Doctor Who freely slides between outright fantasy and SF of varying degrees of hardness; “Around the Universe” does the same. The main character Tubby has a magical ability: whenever he makes a wish, it is granted (this is how he first conjures up Professor Wells-Verne). Cummings appears to have got this idea from Wells’ fantasy tale “The Man Who Could Work Miracles”, and alludes to the connection towards the end of the story. But when Tubby boards the Professor’s spacecraft, his power ceases to function; as Professor Wells-Verne explains to him, he is now in the world of science, and magical powers have no place. The Professor then spends much of the story rattling off detailed astronomical calculations.
Like the Doctor’s exploits, Tubby’s voyage with the Professor sometimes seems like a “greatest hits” sampling from past science fiction. The Martians, as described, are clearly based on the towering tripods from The War of the Worlds. The Jovians are giants, and the story explicitly compares them to the denizens of Brobdingnag. The Venusians are the Grecio-Roman beauties used by various authors, Edgar Rice burroughs being one who springs immediately to mind.
A Venusian maiden joins Tubby and the Professor, and the gender dynamics of the resultant group will again be familiar to Whovians. In Doctor Who the Doctor’s male companion is often rather stolid, while his female companion is more ethereal – be she Susan (the literal alien), Vicki (the hip teenager from the future) or Zoe (the computer-brained girl in a sparkly catsuit).
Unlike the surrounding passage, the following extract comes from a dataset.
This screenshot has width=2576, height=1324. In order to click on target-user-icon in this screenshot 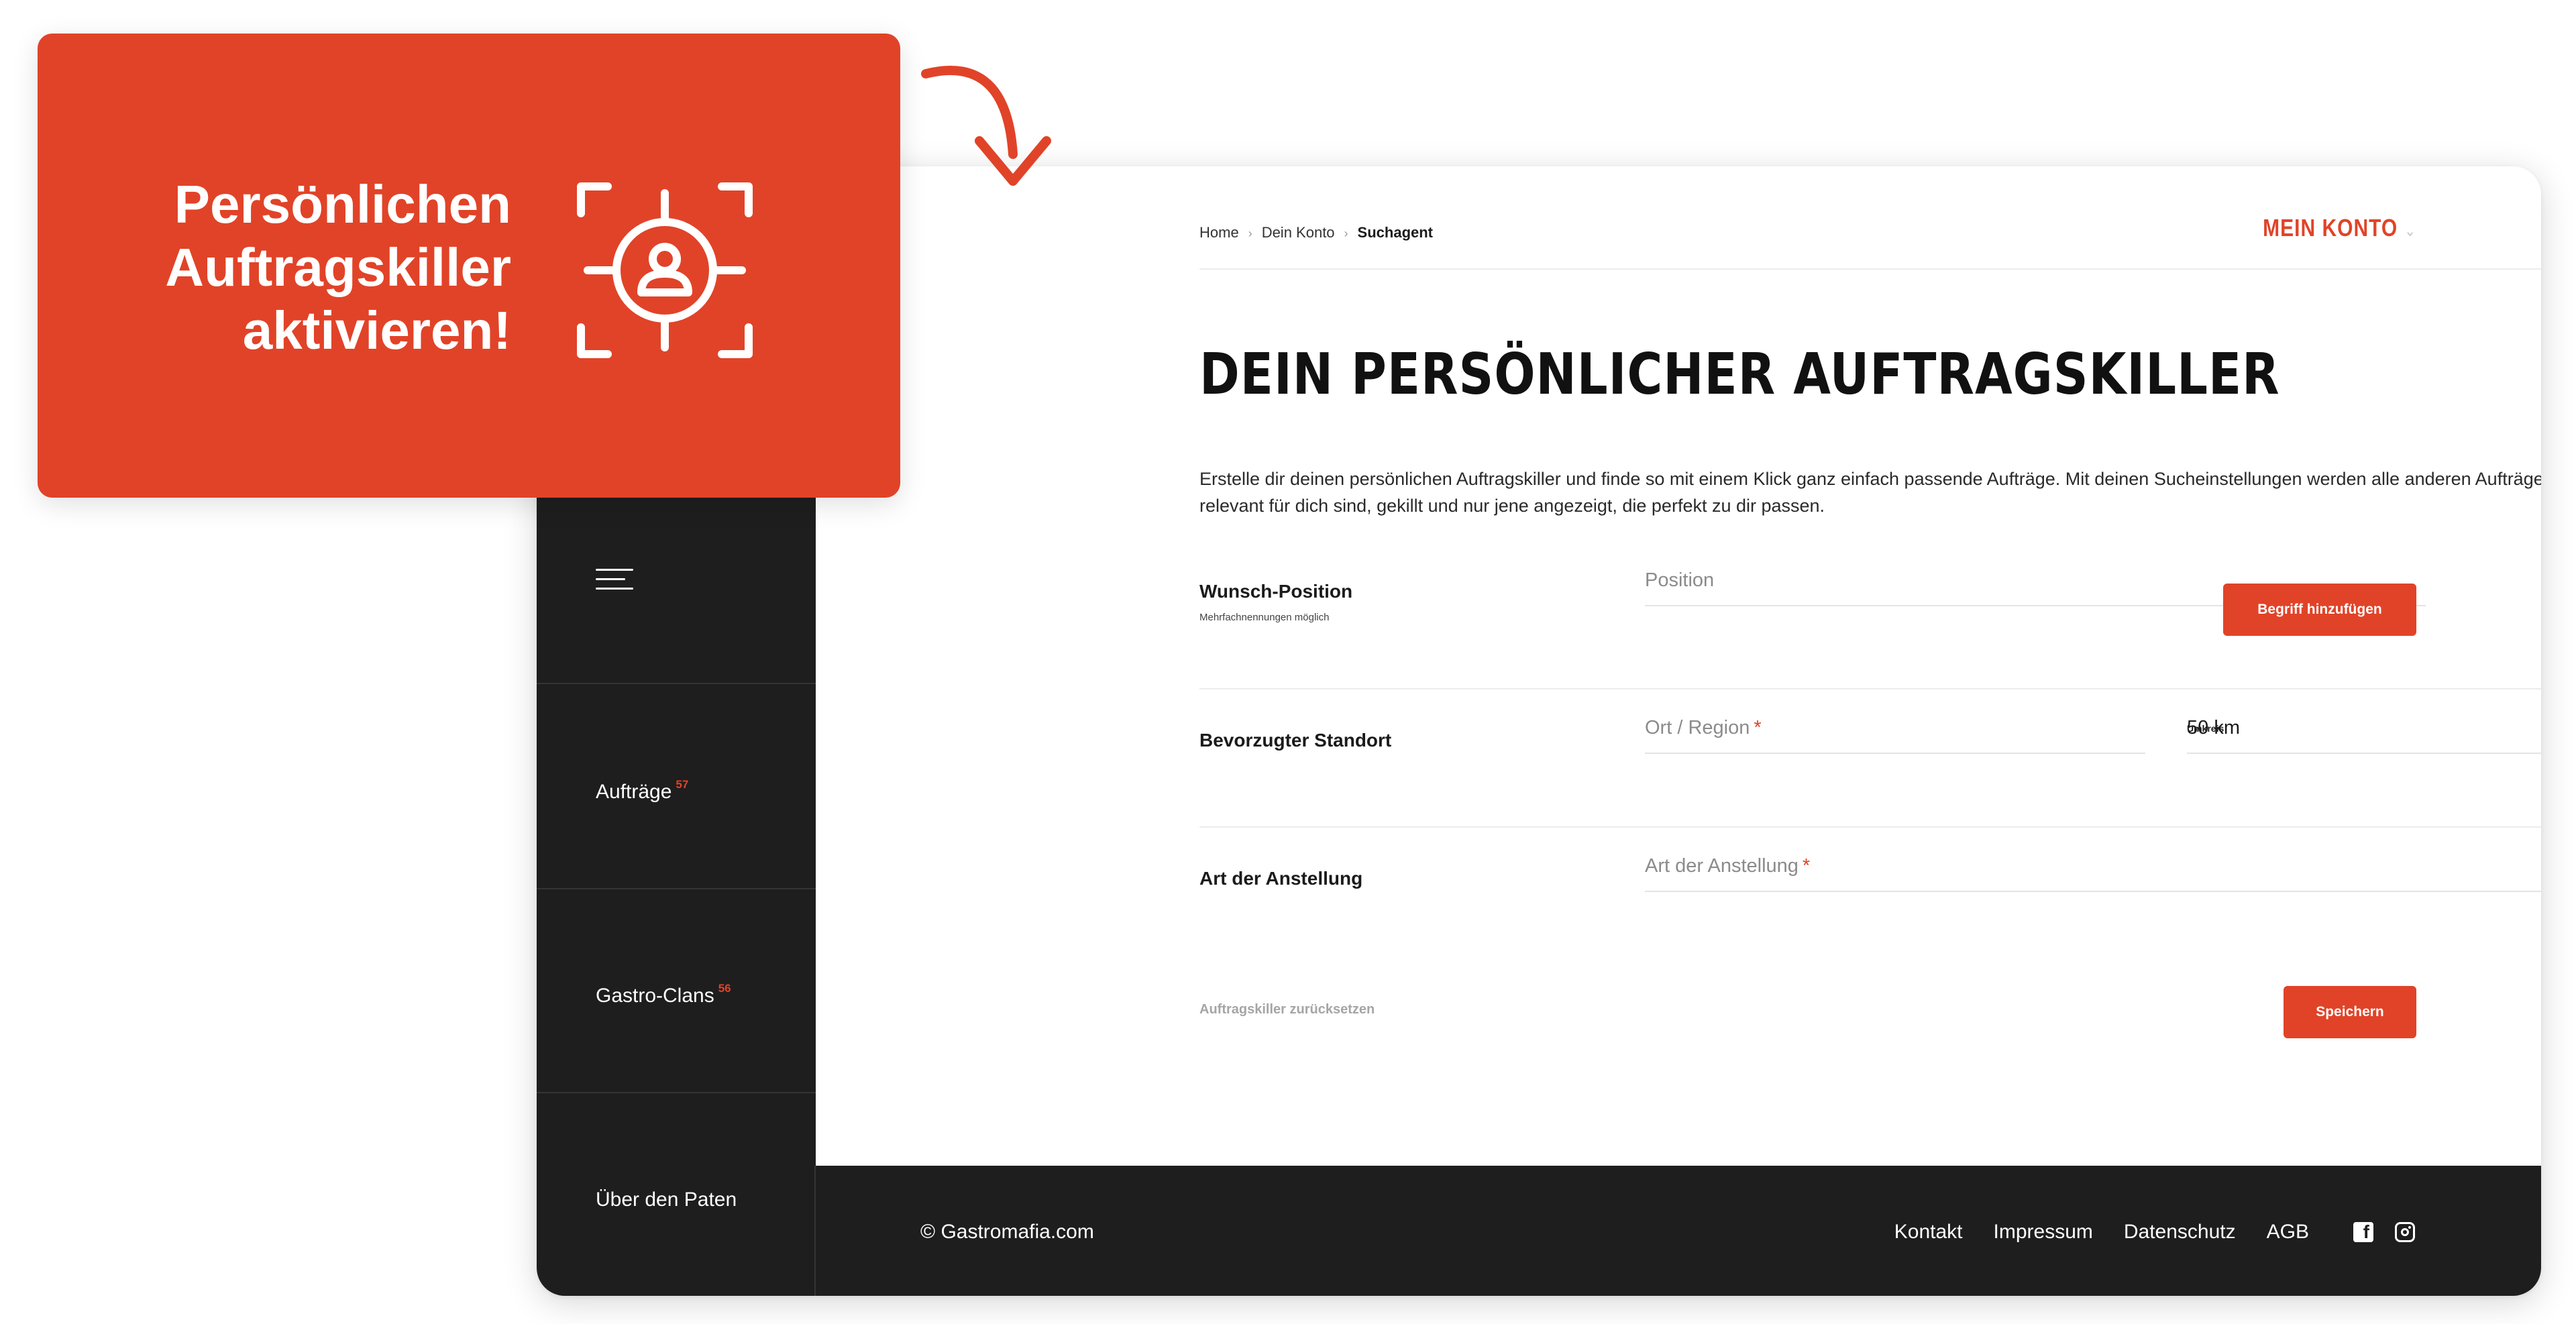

I doubt that anyone involved in the early development of Doctor Who was consciously drawing upon “Around for inspiration. It’s more likely that they simply started from the same basic premise and, from there, ended up hitting a number of the same beats. But the overlap is still rather amusing: back in the 1920s Ray Cummings decided to write a love-letter to science fiction (before the term “science fiction” had even been coined!) and ended up inadvertently creating Doctor Who.